(385c) A Multi-Grid Scheduling Model for Integrated Gasoline Blending Operations

Optimal scheduling of various
operations in a refinery offers significant opportunities for saving costs and
increasing profits. The overall refinery operations (Pinto et al. 2000) involve
three main segments, namely crude oil storage and processing, intermediate
processing, and product blending. Scheduling of crude oil operations has
received the most attention so far, but limited work exists on the scheduling
of product blending operations.

Gasoline is one of the most
profitable products of a refinery and can account for as much as 60-70% of
total profit. A refinery typically blends several gasoline cuts or fractions
from various processes to meet its customer orders of varying specifications. The
large numbers of orders, delivery dates, blenders, blend components, tanks,
quality specifications, etc. make this problem of blending and scheduling highly
complex and nonlinear. A heuristic treatment of the nonlinear blending and
complex combinatorics can lead to inferior schedules and costly quality
give-aways. Thus, scheduling using advanced techniques of mixed-integer
programming are imperative for avoiding ship demurrage, improving order
delivery and customer satisfaction, minimizing quality give-aways, reducing
transitions and slop generation, exploiting low-quality cuts, and reducing
inventory costs.

The early work on
this problem focused mainly on gasoline-blending planning rather than
scheduling. Some other work (Pinto et al., 2000) considered blending operations
in general. Jia and Ierapetritou (2003) proposed a continuous-time
event-based MILP formulation for scheduling gasoline-blending and distribution
operations simultaneously for fixed recipes. Mendez et al. (2006) presented both
discrete-time and continuous-time models for the simultaneous optimization of
blending and short-term scheduling. However, most past work considered
only select aspects of the full gasoline-blending problem. Recently, Li et
al. (2009) developed a single-grid slot-based continuous-time formulation for the
simultaneous treatment of recipe, blending, and scheduling. They incorporated several
problem features such as multi-purpose product tanks, non-identical parallel blenders,
one blender charging at most one tank at a time, etc.
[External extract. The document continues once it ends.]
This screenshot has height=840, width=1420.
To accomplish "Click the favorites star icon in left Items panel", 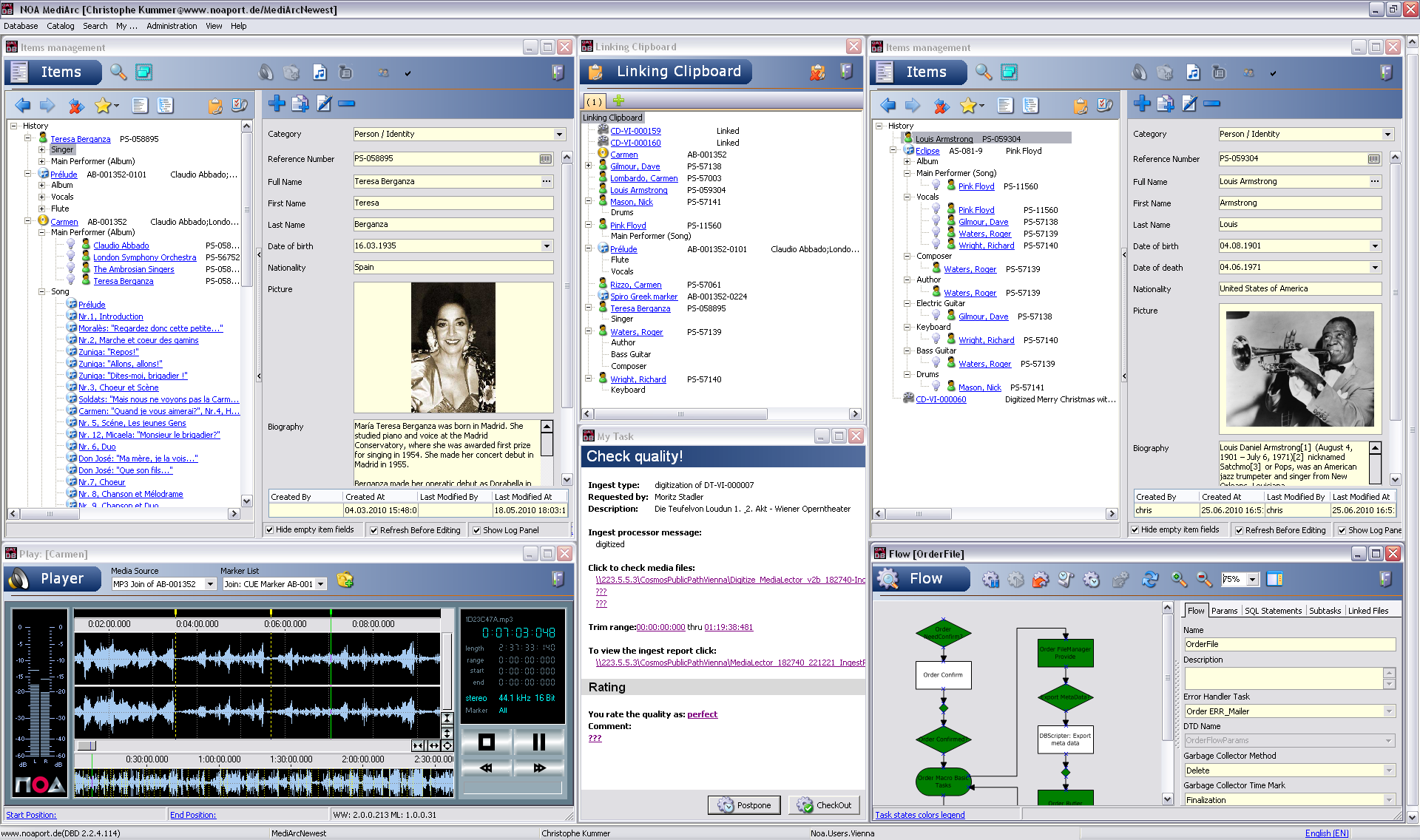I will [102, 105].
They also ensured the continuity
of blending rate during a run and developed a schedule adjustment procedure to
avoid solving nonconvex MINLP. However, their model proved inadequate for
solving large-scale practical problems, as it needs large computation time just
to obtain a feasible solution with large integrality gap. In addition, they
assumed unlimited component inventories during the scheduling horizon.

This paper
presents a new model for the integrated treatment of recipe, blending, and scheduling
of gasoline operations. Its main feature is the use of multiple partially
independent time-grids with unit-slots instead of a single common grid with
process-slots. While Susarla et al. (2008) have successfully demonstrated the
use of multiple grids without any mass balance error for multi-purpose batch
plants, the present problem involves continuous operations and changeovers in
multi-purpose product tanks. Our proposed model addresses these additional
complexities in a multi-grid framework and shows improved MILP relaxation. This
allows us to solve the larger problems much quicker than the model of Li et al.
(2009). In addition to all the problem features of Li et al. (2009), we also relax
the assumption of unlimited component inventories during the scheduling
horizon, and extend the schedule adjustment procedure of Li et al. (2009) to
avoid solving nonconvex MINLP problem. Lastly, we use the fourteen examples
from Li et al. (2009) to evaluate the performance of our new blending scheduling
model.

Keywords: gasoline;
blending; unit slots; scheduling; non-convex; mixed integer nonlinear
programming (MINLP)

References

Jia, Z. Y., Ierapetritou,
M., Mixed-integer linear programming model for gasoline blending and
distribution scheduling,  Ind Eng Chem Res, 2003, 42, 825-835.

Li, J., Karimi I.
A., Srinivasan, R., Recipe determination and scheduling of gasoline blending
operations, in print, AIChE J., 2009.

Mendez, C. A., Grossmann,
I. E., Harjunkoski, I., Kabore, P., A simultaneous optimization approach for
off-line blending and scheduling of oil-refinery operations, Comput Chem Eng,
2006, 30, 614-634.

Pinto J. M., Joly
M., Moro, L. F. L., Planning and scheduling models for refinery operations, Comput
Chem Eng, 2000, 24, 2259-2276.

Susarla, N., Li,
J., Karimi, I. A., A Novel Approach to Scheduling Multipurpose Batch Plants
using Unit-Slots, submitted to AIChE J., 2008.